> [TASK GOAL]
Your answer should be the full set of records, printed exactly as they stand.

** DATA EXTRACTS follows **

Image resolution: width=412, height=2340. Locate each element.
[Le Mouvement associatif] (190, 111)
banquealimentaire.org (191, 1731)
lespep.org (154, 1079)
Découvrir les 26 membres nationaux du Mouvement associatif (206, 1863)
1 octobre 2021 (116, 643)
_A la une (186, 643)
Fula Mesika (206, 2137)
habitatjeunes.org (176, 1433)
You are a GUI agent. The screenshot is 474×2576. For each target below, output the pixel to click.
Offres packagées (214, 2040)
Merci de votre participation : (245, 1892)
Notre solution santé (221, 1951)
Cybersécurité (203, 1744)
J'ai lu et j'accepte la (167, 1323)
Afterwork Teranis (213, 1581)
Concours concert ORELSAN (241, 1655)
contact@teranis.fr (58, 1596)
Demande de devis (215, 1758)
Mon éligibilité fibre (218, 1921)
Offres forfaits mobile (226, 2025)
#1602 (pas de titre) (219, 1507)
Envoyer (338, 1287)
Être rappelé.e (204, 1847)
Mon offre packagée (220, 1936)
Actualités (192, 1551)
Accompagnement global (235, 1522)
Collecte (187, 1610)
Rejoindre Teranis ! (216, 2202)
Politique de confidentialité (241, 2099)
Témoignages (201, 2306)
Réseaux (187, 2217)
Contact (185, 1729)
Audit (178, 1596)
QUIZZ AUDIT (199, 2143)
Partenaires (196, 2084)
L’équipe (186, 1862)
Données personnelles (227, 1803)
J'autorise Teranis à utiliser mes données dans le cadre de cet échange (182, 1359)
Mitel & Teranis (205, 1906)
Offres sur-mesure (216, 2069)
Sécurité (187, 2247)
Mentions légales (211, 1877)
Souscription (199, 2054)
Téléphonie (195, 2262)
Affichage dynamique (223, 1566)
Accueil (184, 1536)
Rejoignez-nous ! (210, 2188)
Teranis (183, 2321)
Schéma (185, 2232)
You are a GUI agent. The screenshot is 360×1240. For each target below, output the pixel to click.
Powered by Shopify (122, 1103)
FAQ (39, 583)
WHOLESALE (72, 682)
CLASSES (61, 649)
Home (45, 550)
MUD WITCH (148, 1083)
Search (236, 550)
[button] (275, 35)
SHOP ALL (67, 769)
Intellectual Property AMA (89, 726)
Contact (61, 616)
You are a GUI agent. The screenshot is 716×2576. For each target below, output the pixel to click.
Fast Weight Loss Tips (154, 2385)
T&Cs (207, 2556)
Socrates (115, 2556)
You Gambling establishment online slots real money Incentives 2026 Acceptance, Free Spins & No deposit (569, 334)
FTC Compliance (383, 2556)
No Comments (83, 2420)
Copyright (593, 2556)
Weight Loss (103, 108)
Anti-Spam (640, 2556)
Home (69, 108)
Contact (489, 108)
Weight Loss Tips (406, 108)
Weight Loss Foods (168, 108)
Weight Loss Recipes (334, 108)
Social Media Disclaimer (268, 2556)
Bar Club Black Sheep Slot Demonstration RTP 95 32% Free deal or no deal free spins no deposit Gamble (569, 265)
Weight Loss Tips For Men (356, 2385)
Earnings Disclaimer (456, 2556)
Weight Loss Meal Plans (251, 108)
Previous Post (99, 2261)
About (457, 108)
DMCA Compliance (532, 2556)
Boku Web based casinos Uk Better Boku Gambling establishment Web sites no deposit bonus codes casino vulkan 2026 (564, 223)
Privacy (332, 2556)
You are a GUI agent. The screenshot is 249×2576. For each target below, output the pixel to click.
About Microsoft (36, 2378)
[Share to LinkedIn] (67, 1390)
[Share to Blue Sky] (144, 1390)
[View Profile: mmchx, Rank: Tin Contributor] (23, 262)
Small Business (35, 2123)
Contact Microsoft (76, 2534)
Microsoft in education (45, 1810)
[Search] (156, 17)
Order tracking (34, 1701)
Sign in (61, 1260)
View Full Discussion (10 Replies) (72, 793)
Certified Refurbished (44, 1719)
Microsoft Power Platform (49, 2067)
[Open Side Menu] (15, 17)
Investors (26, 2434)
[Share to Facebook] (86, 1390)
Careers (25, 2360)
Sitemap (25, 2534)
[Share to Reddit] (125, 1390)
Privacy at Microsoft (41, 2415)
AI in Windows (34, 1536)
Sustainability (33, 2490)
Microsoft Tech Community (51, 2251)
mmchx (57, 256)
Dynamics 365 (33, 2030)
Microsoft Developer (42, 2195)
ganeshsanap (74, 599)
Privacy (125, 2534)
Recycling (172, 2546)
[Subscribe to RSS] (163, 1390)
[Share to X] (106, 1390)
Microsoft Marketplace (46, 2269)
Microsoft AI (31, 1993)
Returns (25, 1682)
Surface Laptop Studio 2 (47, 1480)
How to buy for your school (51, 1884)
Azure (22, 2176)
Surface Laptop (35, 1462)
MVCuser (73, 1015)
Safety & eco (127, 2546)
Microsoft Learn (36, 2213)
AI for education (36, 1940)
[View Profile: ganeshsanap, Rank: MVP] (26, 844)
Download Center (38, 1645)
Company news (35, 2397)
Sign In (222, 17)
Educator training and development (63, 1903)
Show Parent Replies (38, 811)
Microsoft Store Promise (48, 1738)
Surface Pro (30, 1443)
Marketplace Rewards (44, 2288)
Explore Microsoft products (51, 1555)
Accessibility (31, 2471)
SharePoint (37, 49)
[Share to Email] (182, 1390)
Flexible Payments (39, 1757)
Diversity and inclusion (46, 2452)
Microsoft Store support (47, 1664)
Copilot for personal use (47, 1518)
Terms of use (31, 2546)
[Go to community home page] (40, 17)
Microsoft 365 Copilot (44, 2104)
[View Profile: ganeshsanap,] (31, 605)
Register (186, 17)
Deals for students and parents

** End of DATA EXTRACTS **

> [RESPONSE TO THIS EXERCISE]
Image resolution: width=412, height=2340. Locate each element.
[Le Mouvement associatif] (190, 111)
banquealimentaire.org (191, 1731)
lespep.org (154, 1079)
Découvrir les 26 membres nationaux du Mouvement associatif (206, 1863)
1 octobre 2021 (116, 643)
_A la une (186, 643)
Fula Mesika (206, 2137)
habitatjeunes.org (176, 1433)
You are a GUI agent. The screenshot is 474×2576. For each target below, output the pixel to click.
Offres packagées (214, 2040)
Merci de votre participation : (245, 1892)
Notre solution santé (221, 1951)
Cybersécurité (203, 1744)
J'ai lu et j'accepte la (167, 1323)
Afterwork Teranis (213, 1581)
Concours concert ORELSAN (241, 1655)
contact@teranis.fr (58, 1596)
Demande de devis (215, 1758)
Mon éligibilité fibre (218, 1921)
Offres forfaits mobile (226, 2025)
#1602 (pas de titre) (219, 1507)
Envoyer (338, 1287)
Être rappelé.e (204, 1847)
Mon offre packagée (220, 1936)
Actualités (192, 1551)
Accompagnement global (235, 1522)
Collecte (187, 1610)
Rejoindre Teranis ! (216, 2202)
Politique de confidentialité (241, 2099)
Témoignages (201, 2306)
Réseaux (187, 2217)
Contact (185, 1729)
Audit (178, 1596)
QUIZZ AUDIT (199, 2143)
Partenaires (196, 2084)
L’équipe (186, 1862)
Données personnelles (227, 1803)
J'autorise Teranis à utiliser mes données dans le cadre de cet échange (182, 1359)
Mitel & Teranis (205, 1906)
Offres sur-mesure (216, 2069)
Sécurité (187, 2247)
Mentions légales (211, 1877)
Souscription (199, 2054)
Téléphonie (195, 2262)
Affichage dynamique (223, 1566)
Accueil (184, 1536)
Rejoignez-nous ! (210, 2188)
Teranis (183, 2321)
Schéma (185, 2232)
You are a GUI agent. The screenshot is 360×1240. For each target below, output the pixel to click.
Powered by Shopify (122, 1103)
FAQ (39, 583)
WHOLESALE (72, 682)
CLASSES (61, 649)
Home (45, 550)
MUD WITCH (148, 1083)
Search (236, 550)
[button] (275, 35)
SHOP ALL (67, 769)
Intellectual Property AMA (89, 726)
Contact (61, 616)
You are a GUI agent. The screenshot is 716×2576. For each target below, output the pixel to click.
Fast Weight Loss Tips (154, 2385)
T&Cs (207, 2556)
Socrates (115, 2556)
You Gambling establishment online slots real money Incentives 2026 Acceptance, Free Spins & No deposit (569, 334)
FTC Compliance (383, 2556)
No Comments (83, 2420)
Copyright (593, 2556)
Weight Loss (103, 108)
Anti-Spam (640, 2556)
Home (69, 108)
Contact (489, 108)
Weight Loss Tips (406, 108)
Weight Loss Foods (168, 108)
Weight Loss Recipes (334, 108)
Social Media Disclaimer (268, 2556)
Bar Club Black Sheep Slot Demonstration RTP 95 32% Free deal or no deal free spins no deposit Gamble (569, 265)
Weight Loss Tips For Men (356, 2385)
Earnings Disclaimer (456, 2556)
Weight Loss Meal Plans (251, 108)
Previous Post (99, 2261)
About (457, 108)
DMCA Compliance (532, 2556)
Boku Web based casinos Uk Better Boku Gambling establishment Web sites no deposit bonus codes casino vulkan 2026 (564, 223)
Privacy (332, 2556)
You are a GUI agent. The screenshot is 249×2576. For each target below, output the pixel to click.
About Microsoft (36, 2378)
[Share to LinkedIn] (67, 1390)
[Share to Blue Sky] (144, 1390)
[View Profile: mmchx, Rank: Tin Contributor] (23, 262)
Small Business (35, 2123)
Contact Microsoft (76, 2534)
Microsoft in education (45, 1810)
[Search] (156, 17)
Order tracking (34, 1701)
Sign in (61, 1260)
View Full Discussion (10 Replies) (72, 793)
Certified Refurbished (44, 1719)
Microsoft Power Platform (49, 2067)
[Open Side Menu] (15, 17)
Investors (26, 2434)
[Share to Facebook] (86, 1390)
Careers (25, 2360)
Sitemap (25, 2534)
[Share to Reddit] (125, 1390)
Privacy at Microsoft (41, 2415)
AI in Windows (34, 1536)
Sustainability (33, 2490)
Microsoft Tech Community (51, 2251)
mmchx (57, 256)
Dynamics 365 (33, 2030)
Microsoft Developer (42, 2195)
ganeshsanap (74, 599)
Privacy (125, 2534)
Recycling (172, 2546)
[Subscribe to RSS] (163, 1390)
[Share to X] (106, 1390)
Microsoft Marketplace (46, 2269)
Microsoft AI (31, 1993)
Returns (25, 1682)
Surface Laptop Studio 2 (47, 1480)
How to buy for your school (51, 1884)
Azure (22, 2176)
Surface Laptop (35, 1462)
MVCuser (73, 1015)
Safety & eco (127, 2546)
Microsoft Learn (36, 2213)
AI for education (36, 1940)
[View Profile: ganeshsanap, Rank: MVP] (26, 844)
Download Center (38, 1645)
Company news (35, 2397)
Sign In (222, 17)
Educator training and development (63, 1903)
Show Parent Replies (38, 811)
Microsoft Store Promise (48, 1738)
Surface Pro (30, 1443)
Marketplace Rewards (44, 2288)
Explore Microsoft products (51, 1555)
Accessibility (31, 2471)
SharePoint (37, 49)
[Share to Email] (182, 1390)
Flexible Payments (39, 1757)
Diversity and inclusion (46, 2452)
Microsoft Store support (47, 1664)
Copilot for personal use (47, 1518)
Terms of use (31, 2546)
[Go to community home page] (40, 17)
Microsoft 365 Copilot (44, 2104)
[View Profile: ganeshsanap,] (31, 605)
Register (186, 17)
Deals for students and parents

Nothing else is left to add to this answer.